SPD Server provides a multi-user, high-performance data delivery environment that enables you to interact with Hadoop through the Hadoop Distributed File System (HDFS). Using SPD Server with SAS applications, you can read, write, and update tables in HDFS.
SPD Server provides the following benefits when used with Hadoop:
  • SPD Server organizes data into a streamlined file format that has advantages for a distributed file system like HDFS. Data is separate from the metadata, and the file format partitions the data.
  • SPD Server supports parallel processing. The server reads data stored in HDFS by running multiple threads in parallel.
  • SPD Server provides a multi-user environment.

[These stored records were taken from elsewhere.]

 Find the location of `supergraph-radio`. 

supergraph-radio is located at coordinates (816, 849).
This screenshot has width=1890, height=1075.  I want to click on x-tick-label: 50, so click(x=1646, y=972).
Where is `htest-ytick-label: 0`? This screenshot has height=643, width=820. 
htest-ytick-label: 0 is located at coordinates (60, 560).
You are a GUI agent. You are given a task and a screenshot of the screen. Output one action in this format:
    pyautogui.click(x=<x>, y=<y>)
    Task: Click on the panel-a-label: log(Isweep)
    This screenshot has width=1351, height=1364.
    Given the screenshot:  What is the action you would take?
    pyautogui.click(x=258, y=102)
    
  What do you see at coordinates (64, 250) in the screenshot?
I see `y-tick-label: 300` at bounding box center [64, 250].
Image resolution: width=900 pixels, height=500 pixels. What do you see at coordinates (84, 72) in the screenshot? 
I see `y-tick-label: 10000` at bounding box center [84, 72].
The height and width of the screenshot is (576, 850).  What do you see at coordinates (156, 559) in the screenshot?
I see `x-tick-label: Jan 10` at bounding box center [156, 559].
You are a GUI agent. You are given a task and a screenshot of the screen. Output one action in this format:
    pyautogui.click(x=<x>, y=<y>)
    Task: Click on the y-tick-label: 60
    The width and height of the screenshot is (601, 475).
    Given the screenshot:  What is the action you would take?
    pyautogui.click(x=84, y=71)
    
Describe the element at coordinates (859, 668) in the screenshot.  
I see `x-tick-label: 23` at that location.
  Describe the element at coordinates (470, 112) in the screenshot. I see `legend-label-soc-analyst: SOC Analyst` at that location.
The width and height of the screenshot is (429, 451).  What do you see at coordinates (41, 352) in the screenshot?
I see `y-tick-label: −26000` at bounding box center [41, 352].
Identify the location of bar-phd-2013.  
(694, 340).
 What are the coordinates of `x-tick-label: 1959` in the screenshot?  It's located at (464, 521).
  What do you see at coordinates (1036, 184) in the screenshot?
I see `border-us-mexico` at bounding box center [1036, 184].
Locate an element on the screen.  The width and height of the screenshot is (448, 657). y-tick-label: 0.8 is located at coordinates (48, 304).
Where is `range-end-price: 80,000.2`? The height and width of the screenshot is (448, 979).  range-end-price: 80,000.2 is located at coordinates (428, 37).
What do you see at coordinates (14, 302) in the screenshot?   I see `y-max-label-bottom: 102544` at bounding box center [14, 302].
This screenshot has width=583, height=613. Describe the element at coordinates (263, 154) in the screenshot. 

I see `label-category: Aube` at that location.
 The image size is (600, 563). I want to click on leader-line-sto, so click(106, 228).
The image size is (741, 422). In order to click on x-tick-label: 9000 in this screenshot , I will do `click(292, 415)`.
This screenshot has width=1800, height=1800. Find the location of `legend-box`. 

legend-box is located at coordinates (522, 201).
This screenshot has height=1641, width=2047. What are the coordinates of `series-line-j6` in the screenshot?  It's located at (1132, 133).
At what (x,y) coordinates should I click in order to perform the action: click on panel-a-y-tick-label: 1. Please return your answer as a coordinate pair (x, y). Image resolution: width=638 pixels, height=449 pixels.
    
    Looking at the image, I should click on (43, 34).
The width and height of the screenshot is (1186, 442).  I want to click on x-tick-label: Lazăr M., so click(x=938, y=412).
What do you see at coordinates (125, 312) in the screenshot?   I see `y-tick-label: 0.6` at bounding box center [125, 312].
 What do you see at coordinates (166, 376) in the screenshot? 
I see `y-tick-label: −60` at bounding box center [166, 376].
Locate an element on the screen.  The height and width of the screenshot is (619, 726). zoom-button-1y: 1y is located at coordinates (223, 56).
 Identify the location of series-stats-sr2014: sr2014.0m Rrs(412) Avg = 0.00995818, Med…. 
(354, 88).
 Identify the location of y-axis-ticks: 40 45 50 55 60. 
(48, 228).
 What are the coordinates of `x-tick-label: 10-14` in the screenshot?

  • SPD Server is a full 64-bit server that supports up to two billion columns and (for all practical purposes) unlimited rows of data. SPD Server tables are stored on disk in a format that enhances access and supports any large table requirements for SAS 9.4. SPD Server cluster tables are a unique design feature of SPD Server that further enhances managing large tables by enabling the user to create a virtual table that consists of several SPD Server tables.
  • SPD Server uses access control lists (ACLs) and SPD Server user IDs to secure domain resources.
  • If the Hadoop cluster supports Kerberos, SPD Server honors Kerberos ticket, cache-based, logon authentication and authorization as long as the Hadoop cluster configuration files are accessible.